The first and perhaps most obvious type of bait for a rat is food. Most rats will eat almost anything, and people testify on the success of all kinds of bait. Here are a few universally successful food baits that can guarantee results.

  • Peanut Butter: It has an enticing smell, and it's irresistible for a rat. It has lots of fat and protein and is sure to draw them in. Many professionals consider this the #1 option.
  • Chocolate: Rats are known to hoard sweet foods as an evolutionary instinct to build energy reserves. Morsels of chocolate are the perfect high sugar snack, perhaps try breaking it up so it releases more of its sweet aroma.
  • Bacon: Much like peanut butter, bacon is packed full of fat and protein, as well as tasty salt. It also has a strong smell that will lure rats over a long distance. Think about bacon scraps lying in a garbage can, is it even possible for rats not to be there?
  • Seeds: Something you need to keep in mind when attempting to deter rats is cleaning up birdseed. This is because any dropped seeds below the bird feeder will quickly invite rats if your area is prone to infestation. You can use this fact to your advantage and use the seeds as bait.
  • Dried Fruit: Another snack with a high sugar-concentration. It can be broken up and taken away easily, and it's soft and supple.

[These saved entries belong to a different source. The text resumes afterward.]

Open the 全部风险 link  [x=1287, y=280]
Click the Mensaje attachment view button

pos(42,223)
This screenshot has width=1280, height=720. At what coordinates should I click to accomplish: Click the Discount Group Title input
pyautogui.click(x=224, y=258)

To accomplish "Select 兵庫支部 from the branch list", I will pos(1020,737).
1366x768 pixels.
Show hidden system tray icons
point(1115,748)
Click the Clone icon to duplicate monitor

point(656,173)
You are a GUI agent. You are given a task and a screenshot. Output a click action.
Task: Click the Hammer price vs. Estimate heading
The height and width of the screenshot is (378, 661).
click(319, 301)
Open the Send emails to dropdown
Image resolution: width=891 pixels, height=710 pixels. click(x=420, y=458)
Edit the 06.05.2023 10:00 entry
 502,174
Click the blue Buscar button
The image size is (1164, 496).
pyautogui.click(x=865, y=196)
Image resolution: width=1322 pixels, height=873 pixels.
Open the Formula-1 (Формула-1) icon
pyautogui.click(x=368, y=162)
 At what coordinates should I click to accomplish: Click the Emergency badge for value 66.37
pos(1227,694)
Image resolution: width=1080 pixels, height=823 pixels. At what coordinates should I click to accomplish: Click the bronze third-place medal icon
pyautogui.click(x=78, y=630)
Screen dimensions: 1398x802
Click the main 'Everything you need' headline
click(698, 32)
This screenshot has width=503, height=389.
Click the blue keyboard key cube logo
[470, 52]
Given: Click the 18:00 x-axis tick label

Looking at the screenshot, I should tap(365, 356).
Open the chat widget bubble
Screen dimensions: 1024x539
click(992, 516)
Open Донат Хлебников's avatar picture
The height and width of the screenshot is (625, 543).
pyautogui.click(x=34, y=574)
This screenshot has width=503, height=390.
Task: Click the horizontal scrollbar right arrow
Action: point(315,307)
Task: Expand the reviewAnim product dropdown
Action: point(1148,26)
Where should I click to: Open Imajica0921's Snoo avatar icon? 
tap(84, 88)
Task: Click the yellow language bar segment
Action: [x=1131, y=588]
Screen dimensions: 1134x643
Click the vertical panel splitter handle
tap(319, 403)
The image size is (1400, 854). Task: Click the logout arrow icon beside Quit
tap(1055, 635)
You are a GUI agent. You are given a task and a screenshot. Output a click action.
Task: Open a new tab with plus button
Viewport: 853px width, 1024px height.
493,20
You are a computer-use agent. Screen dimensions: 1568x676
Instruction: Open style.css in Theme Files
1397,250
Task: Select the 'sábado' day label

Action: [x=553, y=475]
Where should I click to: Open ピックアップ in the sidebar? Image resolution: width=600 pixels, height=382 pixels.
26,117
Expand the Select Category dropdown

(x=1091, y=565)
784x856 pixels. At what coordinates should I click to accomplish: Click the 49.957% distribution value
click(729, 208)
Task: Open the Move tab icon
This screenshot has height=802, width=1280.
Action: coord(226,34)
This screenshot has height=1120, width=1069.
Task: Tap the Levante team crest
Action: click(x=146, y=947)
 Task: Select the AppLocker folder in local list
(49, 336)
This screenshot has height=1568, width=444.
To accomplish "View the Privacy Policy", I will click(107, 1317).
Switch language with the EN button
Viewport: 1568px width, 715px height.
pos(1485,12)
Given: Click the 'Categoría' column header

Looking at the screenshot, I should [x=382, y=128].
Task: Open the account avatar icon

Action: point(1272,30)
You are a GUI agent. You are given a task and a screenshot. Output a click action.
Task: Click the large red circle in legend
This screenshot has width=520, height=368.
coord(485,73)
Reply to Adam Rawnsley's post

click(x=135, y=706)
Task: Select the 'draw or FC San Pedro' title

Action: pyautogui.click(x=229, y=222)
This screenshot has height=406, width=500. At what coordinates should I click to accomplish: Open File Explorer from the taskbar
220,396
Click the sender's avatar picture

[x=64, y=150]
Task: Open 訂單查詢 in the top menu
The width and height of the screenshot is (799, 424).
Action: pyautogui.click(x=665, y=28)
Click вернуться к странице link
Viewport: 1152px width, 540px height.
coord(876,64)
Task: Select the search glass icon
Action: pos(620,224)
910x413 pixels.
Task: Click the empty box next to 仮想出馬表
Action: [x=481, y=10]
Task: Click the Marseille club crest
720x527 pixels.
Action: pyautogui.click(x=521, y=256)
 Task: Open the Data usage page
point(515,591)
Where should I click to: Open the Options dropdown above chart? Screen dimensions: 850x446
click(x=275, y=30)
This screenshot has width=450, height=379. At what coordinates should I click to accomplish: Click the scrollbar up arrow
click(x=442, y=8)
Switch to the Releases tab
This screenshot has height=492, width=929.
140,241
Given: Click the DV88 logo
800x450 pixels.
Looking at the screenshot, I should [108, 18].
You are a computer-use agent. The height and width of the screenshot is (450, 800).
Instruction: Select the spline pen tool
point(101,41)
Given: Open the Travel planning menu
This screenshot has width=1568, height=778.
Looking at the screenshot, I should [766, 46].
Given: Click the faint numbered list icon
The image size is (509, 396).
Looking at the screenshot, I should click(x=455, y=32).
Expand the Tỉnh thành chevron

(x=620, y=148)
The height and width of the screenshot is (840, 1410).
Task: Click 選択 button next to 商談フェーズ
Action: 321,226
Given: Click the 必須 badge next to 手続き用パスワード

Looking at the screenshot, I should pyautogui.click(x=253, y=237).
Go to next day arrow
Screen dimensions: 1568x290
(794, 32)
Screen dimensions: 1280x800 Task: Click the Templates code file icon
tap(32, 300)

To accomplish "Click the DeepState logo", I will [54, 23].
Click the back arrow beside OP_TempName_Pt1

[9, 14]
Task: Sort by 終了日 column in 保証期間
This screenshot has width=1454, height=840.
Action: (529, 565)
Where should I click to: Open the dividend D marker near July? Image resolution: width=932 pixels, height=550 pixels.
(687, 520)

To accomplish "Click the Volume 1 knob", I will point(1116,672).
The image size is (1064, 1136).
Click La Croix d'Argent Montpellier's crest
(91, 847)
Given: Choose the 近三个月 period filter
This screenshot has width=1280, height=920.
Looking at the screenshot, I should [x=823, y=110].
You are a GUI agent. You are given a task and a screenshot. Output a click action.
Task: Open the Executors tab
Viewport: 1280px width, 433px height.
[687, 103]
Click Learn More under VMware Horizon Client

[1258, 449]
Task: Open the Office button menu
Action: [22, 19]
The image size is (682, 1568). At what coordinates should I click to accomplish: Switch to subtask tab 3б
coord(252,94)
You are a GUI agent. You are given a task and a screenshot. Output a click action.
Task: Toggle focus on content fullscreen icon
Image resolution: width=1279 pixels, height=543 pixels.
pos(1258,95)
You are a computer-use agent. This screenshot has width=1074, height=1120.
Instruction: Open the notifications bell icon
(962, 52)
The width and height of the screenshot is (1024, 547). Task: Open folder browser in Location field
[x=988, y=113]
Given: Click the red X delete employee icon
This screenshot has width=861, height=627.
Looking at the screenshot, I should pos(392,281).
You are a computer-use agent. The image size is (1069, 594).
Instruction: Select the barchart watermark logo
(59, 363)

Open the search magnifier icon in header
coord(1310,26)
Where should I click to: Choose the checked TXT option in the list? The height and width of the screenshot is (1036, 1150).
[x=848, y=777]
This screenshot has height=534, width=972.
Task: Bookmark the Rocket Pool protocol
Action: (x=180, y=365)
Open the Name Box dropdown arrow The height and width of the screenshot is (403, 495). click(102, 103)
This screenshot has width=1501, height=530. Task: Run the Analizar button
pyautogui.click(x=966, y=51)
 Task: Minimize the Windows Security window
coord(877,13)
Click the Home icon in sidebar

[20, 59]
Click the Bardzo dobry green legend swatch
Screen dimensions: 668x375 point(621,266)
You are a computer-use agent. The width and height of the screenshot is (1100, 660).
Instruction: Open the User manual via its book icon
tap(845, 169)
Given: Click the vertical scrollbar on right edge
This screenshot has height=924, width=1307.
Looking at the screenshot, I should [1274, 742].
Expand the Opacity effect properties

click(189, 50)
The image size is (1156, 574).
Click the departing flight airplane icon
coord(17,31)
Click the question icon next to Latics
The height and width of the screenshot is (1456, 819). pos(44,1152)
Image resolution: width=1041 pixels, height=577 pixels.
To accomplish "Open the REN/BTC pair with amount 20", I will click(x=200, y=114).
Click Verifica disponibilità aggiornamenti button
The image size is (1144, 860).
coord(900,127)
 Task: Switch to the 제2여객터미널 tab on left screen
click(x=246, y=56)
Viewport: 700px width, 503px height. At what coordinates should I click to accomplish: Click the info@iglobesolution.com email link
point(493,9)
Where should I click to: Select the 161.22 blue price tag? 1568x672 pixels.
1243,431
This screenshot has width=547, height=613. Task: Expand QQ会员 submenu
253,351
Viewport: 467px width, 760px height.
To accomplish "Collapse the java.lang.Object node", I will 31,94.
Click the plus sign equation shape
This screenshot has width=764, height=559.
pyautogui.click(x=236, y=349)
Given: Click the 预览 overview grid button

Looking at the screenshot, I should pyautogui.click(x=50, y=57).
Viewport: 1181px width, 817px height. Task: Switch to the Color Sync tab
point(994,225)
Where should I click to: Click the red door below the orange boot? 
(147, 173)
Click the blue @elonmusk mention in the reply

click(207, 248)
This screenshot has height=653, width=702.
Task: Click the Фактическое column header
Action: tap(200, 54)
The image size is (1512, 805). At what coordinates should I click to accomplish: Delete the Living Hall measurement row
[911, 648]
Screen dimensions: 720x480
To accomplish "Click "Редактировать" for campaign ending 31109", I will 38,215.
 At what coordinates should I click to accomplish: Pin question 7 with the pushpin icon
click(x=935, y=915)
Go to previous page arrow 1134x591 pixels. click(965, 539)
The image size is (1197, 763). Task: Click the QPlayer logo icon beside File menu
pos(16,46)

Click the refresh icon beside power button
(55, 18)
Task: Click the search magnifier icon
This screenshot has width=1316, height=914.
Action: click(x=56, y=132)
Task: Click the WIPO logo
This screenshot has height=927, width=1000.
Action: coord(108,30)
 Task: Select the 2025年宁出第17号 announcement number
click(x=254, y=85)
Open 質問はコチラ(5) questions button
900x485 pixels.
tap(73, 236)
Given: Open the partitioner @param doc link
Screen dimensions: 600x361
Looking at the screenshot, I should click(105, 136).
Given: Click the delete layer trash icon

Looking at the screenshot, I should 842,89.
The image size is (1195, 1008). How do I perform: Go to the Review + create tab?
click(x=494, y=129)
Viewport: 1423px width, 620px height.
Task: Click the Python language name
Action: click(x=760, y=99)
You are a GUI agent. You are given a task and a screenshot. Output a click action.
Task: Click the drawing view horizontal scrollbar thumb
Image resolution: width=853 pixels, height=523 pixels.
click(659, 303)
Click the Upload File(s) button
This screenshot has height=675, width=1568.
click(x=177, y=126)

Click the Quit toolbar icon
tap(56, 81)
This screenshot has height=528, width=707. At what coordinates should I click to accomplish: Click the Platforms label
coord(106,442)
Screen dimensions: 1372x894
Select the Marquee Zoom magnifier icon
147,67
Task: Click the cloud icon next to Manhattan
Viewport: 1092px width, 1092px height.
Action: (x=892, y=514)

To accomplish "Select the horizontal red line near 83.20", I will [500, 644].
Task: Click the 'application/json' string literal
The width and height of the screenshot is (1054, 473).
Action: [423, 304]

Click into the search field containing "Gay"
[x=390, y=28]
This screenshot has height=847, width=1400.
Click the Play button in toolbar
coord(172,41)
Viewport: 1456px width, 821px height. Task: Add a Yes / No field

When baiting a rat, keep in mind that it's better to use the same bait repeatedly instead of switching it up. Rats instinctively take smaller amounts of new foods to avoid poisoning themselves, so they will more readily go for food that they know is safe.

Nesting Materials

If food baiting is unsuccessful, consider this alternate tactic. As well as prolific eaters, rats breed extremely rapidly. They have multiple litters a year, and they often have to make nests out of whatever they can find. If they're up in the attic, they will likely use insulation or other soft materials. Nesting materials can be very successful as bait, especially if you know that your rat is nesting close by and you see evidence of them gathering materials.

  • Dental Floss: Something most people have on hand, dental floss is a good bet for a bait. Rats will happily gather up a bundle of floss for their nests, so if you have some spare, it's worth a try.
  • Cotton Wool: The softest of soft, and a quite possible heaven for a rat and its babies. Shred up a few cotton wool balls and lay the wisps in the trap to entice the rat.
  • Soft insulation: If you don't have the other two, try using soft insulation. Don't go ripping your roof apart, but if the rats are using the insulation anyway, then it may help to use their material of choice.